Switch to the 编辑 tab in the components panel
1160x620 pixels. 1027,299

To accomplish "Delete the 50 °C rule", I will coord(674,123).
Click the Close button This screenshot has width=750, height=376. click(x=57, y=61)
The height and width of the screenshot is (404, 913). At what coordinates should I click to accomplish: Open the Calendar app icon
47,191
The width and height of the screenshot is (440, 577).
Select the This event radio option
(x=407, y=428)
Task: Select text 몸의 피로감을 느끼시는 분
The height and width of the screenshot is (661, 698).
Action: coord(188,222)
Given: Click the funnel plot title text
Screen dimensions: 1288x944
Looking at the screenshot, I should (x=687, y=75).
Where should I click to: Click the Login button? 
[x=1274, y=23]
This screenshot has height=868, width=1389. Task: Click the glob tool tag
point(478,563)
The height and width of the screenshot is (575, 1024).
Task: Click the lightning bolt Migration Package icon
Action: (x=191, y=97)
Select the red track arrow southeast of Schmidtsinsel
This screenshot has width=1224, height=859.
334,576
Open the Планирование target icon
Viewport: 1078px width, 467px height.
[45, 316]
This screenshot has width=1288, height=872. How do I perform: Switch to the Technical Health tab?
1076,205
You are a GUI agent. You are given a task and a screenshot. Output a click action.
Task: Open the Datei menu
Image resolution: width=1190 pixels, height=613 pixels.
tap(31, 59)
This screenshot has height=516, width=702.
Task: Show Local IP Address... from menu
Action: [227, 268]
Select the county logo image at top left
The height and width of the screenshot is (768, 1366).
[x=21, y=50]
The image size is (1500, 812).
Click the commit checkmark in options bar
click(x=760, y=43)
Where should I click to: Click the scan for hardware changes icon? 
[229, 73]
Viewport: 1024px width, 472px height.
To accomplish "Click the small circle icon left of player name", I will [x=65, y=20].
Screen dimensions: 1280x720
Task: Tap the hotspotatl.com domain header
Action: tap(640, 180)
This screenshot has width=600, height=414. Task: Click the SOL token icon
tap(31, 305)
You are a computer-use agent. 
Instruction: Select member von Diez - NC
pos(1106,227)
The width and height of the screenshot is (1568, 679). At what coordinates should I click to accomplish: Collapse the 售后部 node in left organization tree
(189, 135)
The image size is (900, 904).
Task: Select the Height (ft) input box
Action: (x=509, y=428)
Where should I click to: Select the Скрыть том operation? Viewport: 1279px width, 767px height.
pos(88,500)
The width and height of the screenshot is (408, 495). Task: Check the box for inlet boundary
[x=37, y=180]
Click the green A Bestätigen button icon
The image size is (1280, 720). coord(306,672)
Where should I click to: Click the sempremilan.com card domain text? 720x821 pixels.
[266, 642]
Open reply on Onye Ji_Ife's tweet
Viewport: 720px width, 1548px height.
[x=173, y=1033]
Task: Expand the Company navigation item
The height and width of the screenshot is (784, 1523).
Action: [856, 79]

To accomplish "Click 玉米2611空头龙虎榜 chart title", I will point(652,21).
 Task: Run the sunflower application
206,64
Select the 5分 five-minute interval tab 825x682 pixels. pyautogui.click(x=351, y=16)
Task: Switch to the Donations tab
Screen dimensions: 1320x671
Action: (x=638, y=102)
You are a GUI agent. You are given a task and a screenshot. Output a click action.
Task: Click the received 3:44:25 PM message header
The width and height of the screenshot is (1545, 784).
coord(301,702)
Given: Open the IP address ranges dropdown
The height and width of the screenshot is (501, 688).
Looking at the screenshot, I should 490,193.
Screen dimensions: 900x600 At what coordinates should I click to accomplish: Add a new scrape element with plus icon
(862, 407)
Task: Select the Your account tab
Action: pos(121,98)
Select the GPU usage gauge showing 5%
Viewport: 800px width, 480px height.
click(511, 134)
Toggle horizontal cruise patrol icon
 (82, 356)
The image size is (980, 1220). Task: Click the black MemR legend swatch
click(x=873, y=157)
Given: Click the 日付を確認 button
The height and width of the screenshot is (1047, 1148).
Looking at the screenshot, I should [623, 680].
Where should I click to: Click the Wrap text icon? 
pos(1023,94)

TASK BRIEF: Only the lines above starting at the line that holds "Task: Expand the Company navigation item" and ending at the line that holds "Given: Click the 日付を確認 button" are to be repeated, exactly and in full.

ANSWER FOR THIS EXERCISE:
Task: Expand the Company navigation item
The height and width of the screenshot is (784, 1523).
Action: [856, 79]

To accomplish "Click 玉米2611空头龙虎榜 chart title", I will point(652,21).
 Task: Run the sunflower application
206,64
Select the 5分 five-minute interval tab 825x682 pixels. pyautogui.click(x=351, y=16)
Task: Switch to the Donations tab
Screen dimensions: 1320x671
Action: (x=638, y=102)
You are a GUI agent. You are given a task and a screenshot. Output a click action.
Task: Click the received 3:44:25 PM message header
The width and height of the screenshot is (1545, 784).
coord(301,702)
Given: Open the IP address ranges dropdown
The height and width of the screenshot is (501, 688).
Looking at the screenshot, I should 490,193.
Screen dimensions: 900x600 At what coordinates should I click to accomplish: Add a new scrape element with plus icon
(862, 407)
Task: Select the Your account tab
Action: pos(121,98)
Select the GPU usage gauge showing 5%
Viewport: 800px width, 480px height.
click(511, 134)
Toggle horizontal cruise patrol icon
 (82, 356)
The image size is (980, 1220). Task: Click the black MemR legend swatch
click(x=873, y=157)
Given: Click the 日付を確認 button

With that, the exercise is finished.